Secure Webhooks with OAuth2

ericfischereu · March 31, 2023, 4:50am

It would help if there was a node for:

My use case:

I’d like to build an API server application with N8N and secure the endpoints with OAuth2/OpenID Connect.

Any resources to support this?

Here’s a documentation for basic Node.js how to implement this with Keycloak: Securing Applications and Services Guide
Another thing is, that N8N is missing the allow-headers header in CORS requests, so it isn’t possible to call a webhook with an Authorization: Bearer XXXX header, which is the standard for OAuth. Since this is an preflight CORS request and the Webhook node does not support OPTIONS requests it is not simply possible to set that header in the preflight request answer.

Are you willing to work on this?

I need that so after a brief introduction why not.

Note

I’m not shure if implementing this into the Webhook node is the best idea. If you’d use the Keycloak adapter, then specific Keycloak nodes would maybe be better.

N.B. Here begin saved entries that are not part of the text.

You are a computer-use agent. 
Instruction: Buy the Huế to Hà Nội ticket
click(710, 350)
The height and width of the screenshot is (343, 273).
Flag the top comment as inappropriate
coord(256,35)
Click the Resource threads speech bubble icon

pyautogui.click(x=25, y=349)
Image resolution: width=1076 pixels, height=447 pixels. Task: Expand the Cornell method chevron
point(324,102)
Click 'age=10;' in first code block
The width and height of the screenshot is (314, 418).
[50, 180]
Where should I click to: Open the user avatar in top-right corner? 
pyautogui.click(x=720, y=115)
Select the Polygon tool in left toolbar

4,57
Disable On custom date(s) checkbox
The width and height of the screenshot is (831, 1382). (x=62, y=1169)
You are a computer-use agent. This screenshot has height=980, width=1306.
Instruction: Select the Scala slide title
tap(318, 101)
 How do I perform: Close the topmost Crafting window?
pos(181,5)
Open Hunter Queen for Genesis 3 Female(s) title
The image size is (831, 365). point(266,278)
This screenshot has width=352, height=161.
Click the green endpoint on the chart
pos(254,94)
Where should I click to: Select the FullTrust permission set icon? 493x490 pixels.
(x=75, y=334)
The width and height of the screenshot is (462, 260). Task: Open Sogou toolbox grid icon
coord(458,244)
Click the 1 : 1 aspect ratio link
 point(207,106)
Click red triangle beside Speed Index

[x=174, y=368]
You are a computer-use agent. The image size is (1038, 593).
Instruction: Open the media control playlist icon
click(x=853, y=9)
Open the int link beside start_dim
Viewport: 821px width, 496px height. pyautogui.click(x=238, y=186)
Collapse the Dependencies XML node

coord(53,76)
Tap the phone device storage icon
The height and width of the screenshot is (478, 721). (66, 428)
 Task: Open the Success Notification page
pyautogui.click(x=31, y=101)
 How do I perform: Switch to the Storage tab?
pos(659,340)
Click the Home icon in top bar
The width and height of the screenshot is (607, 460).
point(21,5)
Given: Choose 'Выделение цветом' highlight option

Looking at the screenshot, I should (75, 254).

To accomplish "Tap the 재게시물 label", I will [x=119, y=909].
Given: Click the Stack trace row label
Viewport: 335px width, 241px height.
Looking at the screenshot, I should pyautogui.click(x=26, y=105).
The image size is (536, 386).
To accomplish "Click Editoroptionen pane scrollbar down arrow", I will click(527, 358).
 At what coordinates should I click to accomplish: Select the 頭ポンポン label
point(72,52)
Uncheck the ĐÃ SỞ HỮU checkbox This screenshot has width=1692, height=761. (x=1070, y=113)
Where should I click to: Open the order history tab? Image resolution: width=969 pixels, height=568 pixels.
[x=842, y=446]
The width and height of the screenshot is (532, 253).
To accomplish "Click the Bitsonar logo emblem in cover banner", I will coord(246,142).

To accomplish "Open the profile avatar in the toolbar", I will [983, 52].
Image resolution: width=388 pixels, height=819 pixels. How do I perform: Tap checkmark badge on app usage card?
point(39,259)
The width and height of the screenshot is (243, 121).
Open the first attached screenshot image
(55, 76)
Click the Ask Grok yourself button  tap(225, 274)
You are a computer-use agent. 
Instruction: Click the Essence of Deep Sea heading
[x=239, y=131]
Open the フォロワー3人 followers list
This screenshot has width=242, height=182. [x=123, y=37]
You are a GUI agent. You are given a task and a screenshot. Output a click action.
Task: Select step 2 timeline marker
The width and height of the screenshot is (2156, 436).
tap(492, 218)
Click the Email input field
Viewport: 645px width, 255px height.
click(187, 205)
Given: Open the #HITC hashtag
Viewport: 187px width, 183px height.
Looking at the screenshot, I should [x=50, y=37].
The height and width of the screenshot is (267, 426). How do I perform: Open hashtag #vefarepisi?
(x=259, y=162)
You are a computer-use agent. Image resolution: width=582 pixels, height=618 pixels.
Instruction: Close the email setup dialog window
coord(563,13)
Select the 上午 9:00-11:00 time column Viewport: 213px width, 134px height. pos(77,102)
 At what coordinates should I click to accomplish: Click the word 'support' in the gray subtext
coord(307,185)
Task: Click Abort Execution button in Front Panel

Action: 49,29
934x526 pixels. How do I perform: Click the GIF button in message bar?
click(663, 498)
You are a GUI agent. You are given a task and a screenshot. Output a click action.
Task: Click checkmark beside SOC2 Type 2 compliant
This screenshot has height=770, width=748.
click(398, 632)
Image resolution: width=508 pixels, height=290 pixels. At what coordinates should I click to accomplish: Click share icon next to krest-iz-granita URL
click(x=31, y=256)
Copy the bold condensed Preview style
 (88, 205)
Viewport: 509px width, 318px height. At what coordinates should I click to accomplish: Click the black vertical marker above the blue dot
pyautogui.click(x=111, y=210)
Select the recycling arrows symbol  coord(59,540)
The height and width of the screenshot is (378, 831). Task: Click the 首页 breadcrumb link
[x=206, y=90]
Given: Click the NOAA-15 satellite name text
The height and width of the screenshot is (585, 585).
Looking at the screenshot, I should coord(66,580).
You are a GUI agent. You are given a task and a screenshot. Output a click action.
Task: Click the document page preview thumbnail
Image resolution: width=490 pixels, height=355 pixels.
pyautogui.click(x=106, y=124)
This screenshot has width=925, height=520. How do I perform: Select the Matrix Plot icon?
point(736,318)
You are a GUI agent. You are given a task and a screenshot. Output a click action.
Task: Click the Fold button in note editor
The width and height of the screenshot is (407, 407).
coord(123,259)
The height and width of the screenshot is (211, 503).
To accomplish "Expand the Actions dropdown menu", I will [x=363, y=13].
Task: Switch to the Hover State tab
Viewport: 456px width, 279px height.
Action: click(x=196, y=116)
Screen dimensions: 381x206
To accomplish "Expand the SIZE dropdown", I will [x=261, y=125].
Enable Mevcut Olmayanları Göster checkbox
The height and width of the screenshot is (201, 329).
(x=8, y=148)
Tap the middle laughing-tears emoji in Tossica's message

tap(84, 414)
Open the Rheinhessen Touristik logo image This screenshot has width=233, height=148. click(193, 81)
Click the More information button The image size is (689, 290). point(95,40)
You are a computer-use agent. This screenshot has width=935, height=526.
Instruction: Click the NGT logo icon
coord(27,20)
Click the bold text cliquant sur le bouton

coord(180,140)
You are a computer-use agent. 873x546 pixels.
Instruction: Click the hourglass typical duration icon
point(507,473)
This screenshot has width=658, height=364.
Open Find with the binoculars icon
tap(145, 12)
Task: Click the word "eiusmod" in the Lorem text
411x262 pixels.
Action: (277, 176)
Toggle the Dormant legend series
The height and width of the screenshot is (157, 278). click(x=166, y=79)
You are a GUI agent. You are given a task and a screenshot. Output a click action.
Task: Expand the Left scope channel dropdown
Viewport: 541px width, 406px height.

serg · March 31, 2023, 2:22pm

Hi @ericfischereu,

I started looking into n8n recently and kind of came to idea that it would interesting to have some sort of API Management for n8n webhooks (including OAuth as one of authN/authZ methods). Probably as built-in function (but this can also be built externally).
For your Request - in case of plain oAuth/OIDC requirement Im wondering whether it would not be easier to put something like caddy/traefik (with auth enabled) between webhook caller and n8n node that is hosting webhooks? Would that be ok for your use-case? What do you think?

Cheers.

ericfischereu · March 31, 2023, 2:55pm

Hey @serg,

thanks for your reply. Well, generally this would be possible, but than you’re not able to properly use the scopes, aren’t you?